TAREFA PROPOSTA 1 ▸
Filtre os registros abaixo e copie cada linha que contenha a palavra "should".

TRECHO PARA LEITURA ▸
Mas passei boa parte dos últimos meses lendo e relendo Song for the Special, um ensaio escrito pela Marina Keegan aos vinte e poucos anos e que foi reunido no seu livro póstumo, The Opposite of Loneliness, depois que ela morreu num acidente de carro alguns dias após da formatura. Marina fala sobre como toda geração acredita ser especial por algum motivo ou outro, e que desde crianças somos ensinados de que somos únicos, de que ninguém mais é exatamente como a gente, e  que podemos fazer o que quisermos.

Não cresci acreditando ser um gênio como o Colin em O Teorema Katherine, nem nunca tive nenhuma aspiração tão grandiosa quanto as dele. Tudo bem não mudar o mundo. Quase ninguém ganha um Nobel. Um Oscar. Um Pulitzer. Mas cresci ouvindo que eu podia fazer coisas, que eu podia fazer o que quisesse, que eu tinha um grande futuro pela frente. Mas eu era eu, e isso pesava mais do que me confortava. Quando cheguei na universidade, eu era só mais uma no meio de muitos e isso foi bom. Não tinha mais tantas expectativas. Era a tela em branco que eu sempre quis.

[Dados de palavras e posições de itens]
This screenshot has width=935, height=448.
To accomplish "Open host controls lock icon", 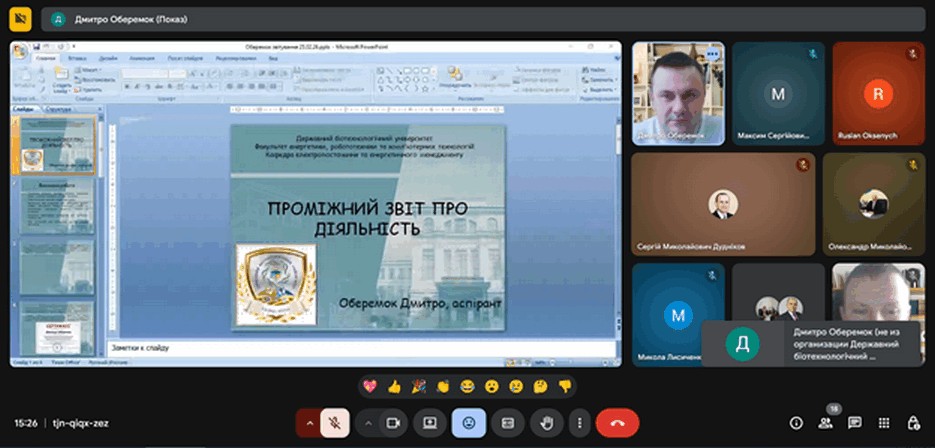I will pyautogui.click(x=912, y=423).
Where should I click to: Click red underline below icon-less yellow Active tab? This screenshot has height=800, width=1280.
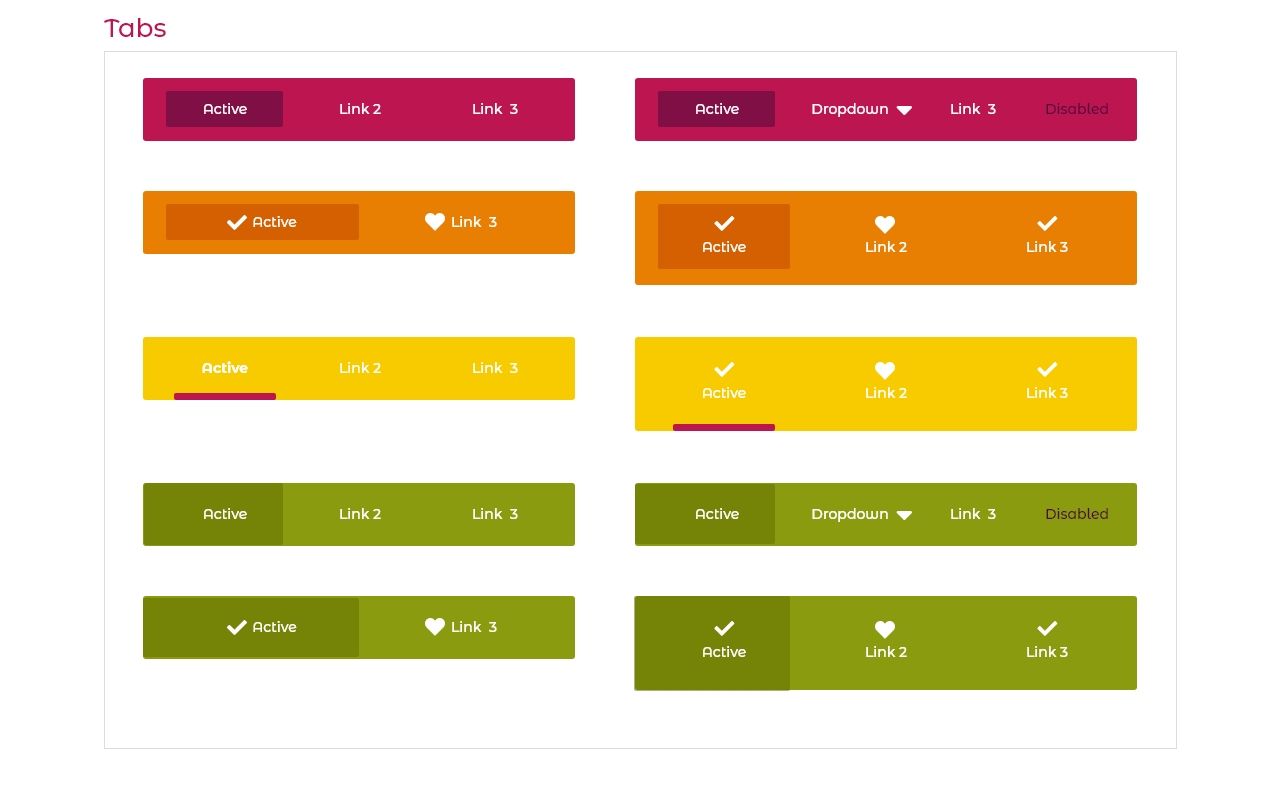pos(225,397)
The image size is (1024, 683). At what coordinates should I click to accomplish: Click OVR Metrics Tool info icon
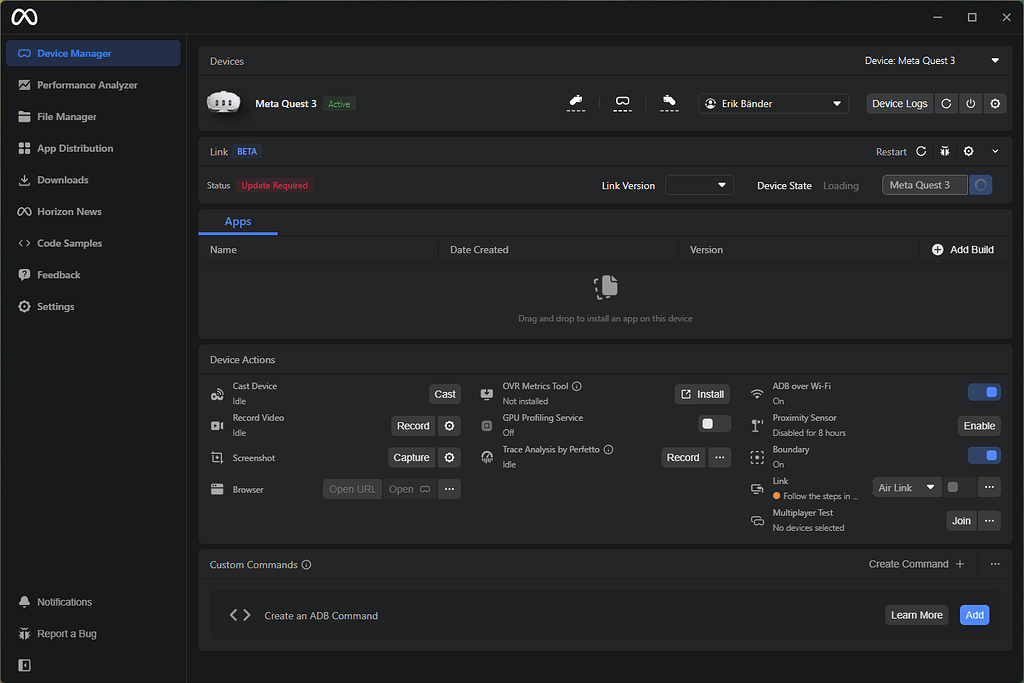point(577,387)
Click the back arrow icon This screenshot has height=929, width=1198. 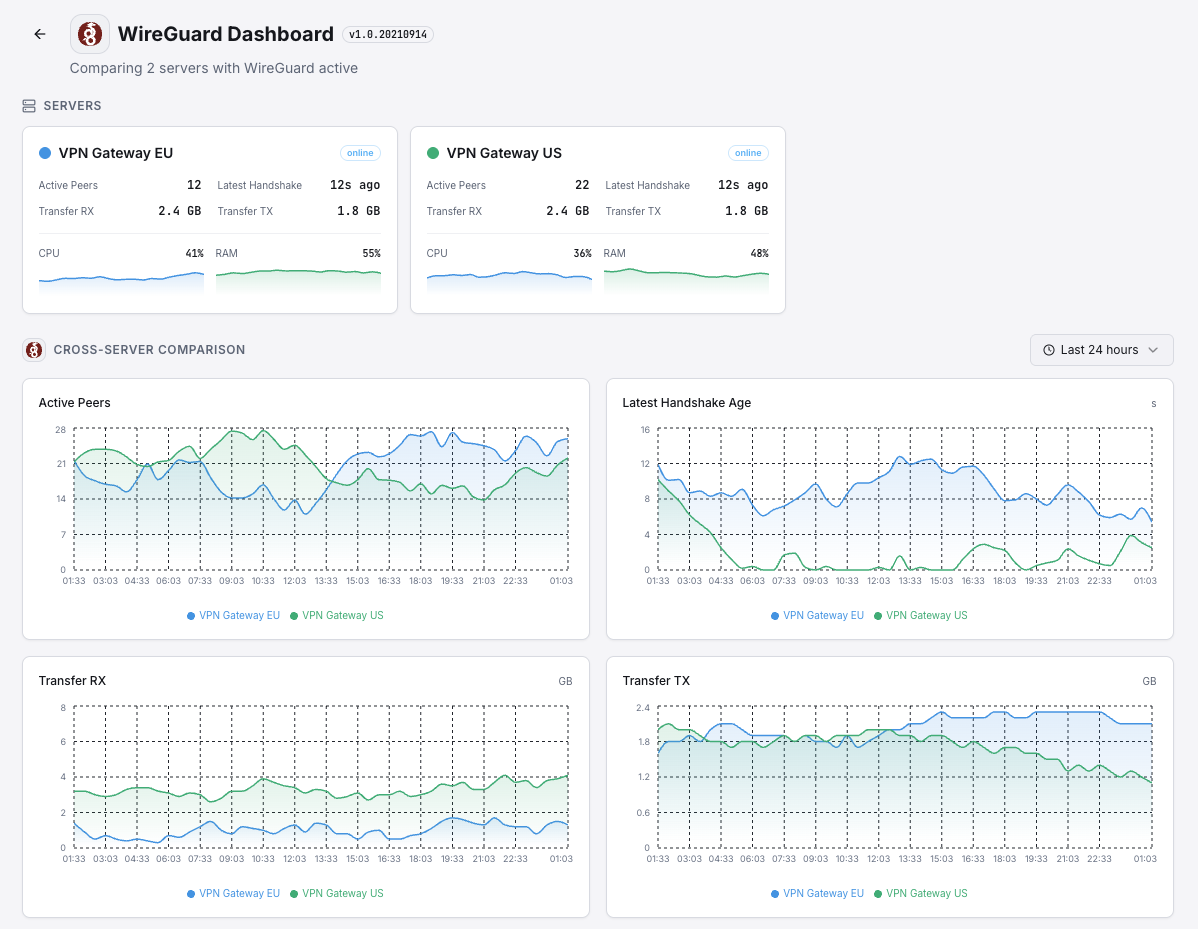(x=40, y=34)
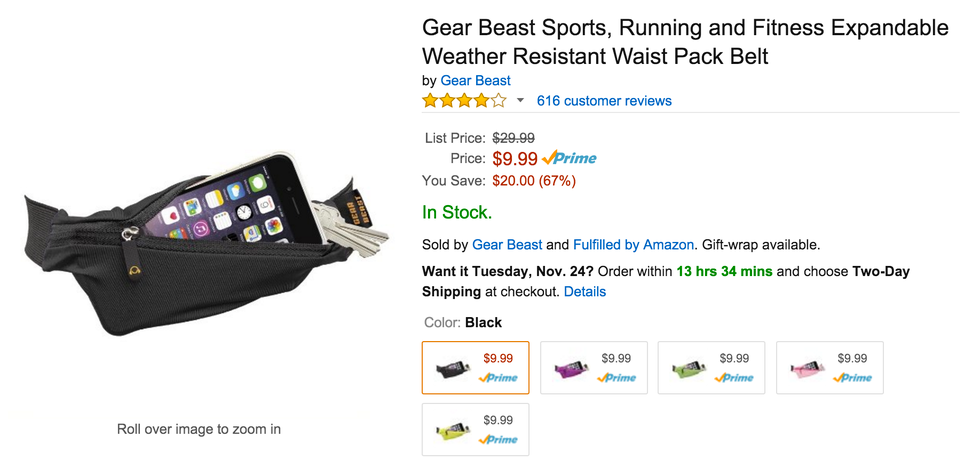Open the Gear Beast brand link under title
Image resolution: width=980 pixels, height=469 pixels.
pyautogui.click(x=476, y=81)
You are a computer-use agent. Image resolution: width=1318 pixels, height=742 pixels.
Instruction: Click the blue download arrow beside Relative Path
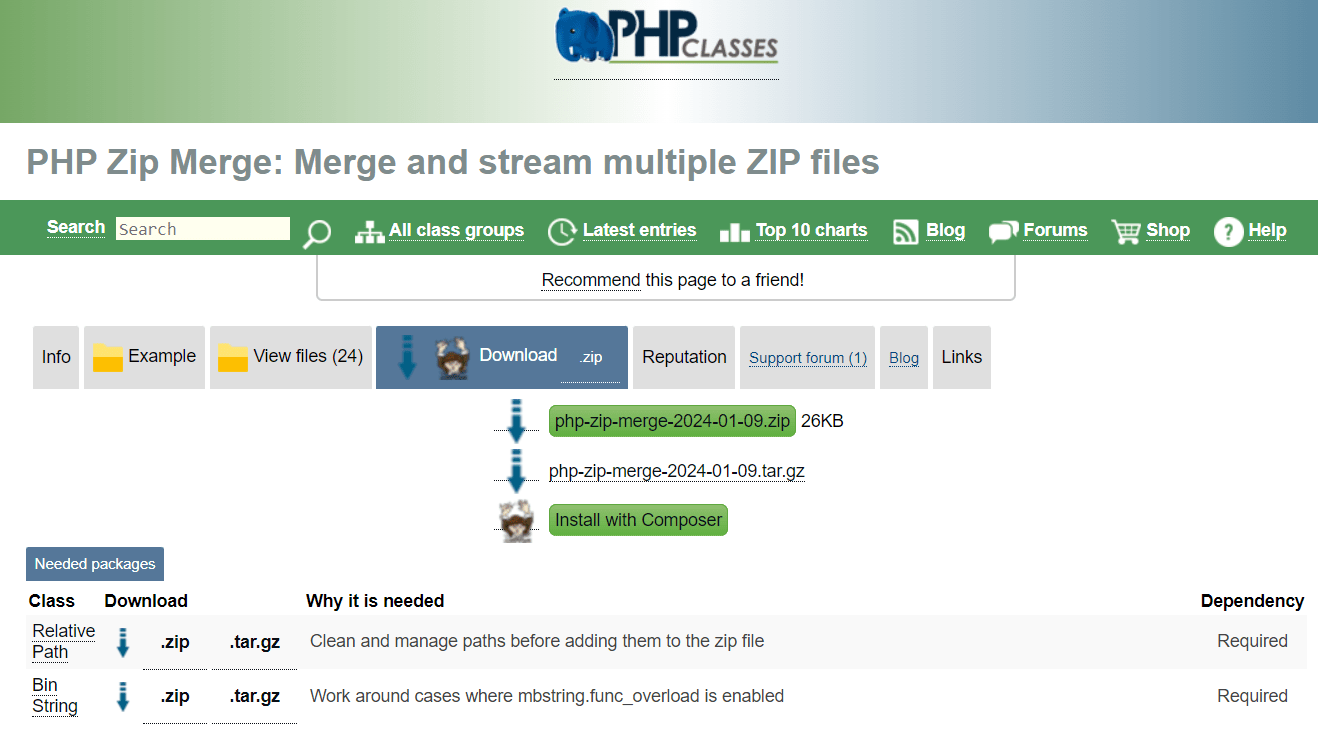(x=122, y=642)
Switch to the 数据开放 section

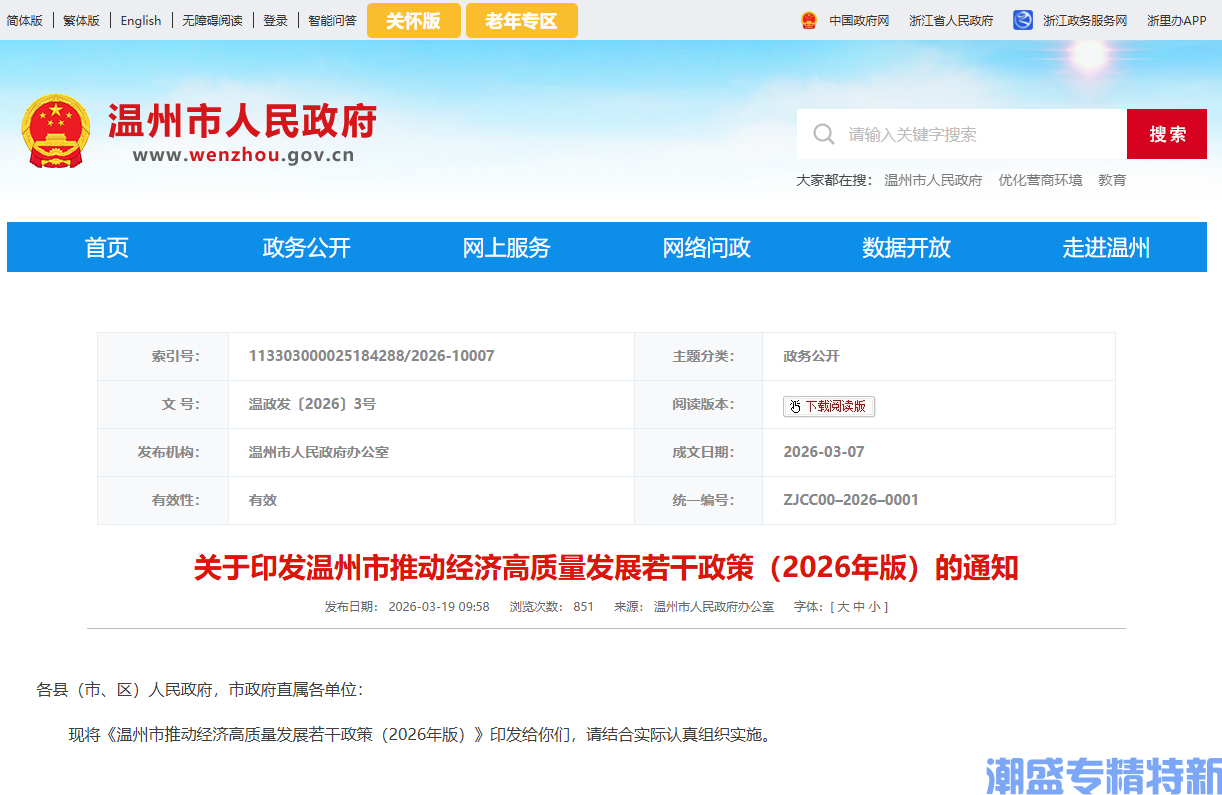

TAREFA PROPOSTA 2 ▸
Quais prêmios são mencionados no trecho acima?

RESULTADO DA TAREFA 1 ▸
Where should I click to: Click red underline below icon-less yellow Active tab? This screenshot has height=800, width=1280.
The image size is (1024, 683). At what coordinates should I click to accomplish: Click OVR Metrics Tool info icon

RESULTADO DA TAREFA 2 ▸
Nobel, Oscar e Pulitzer.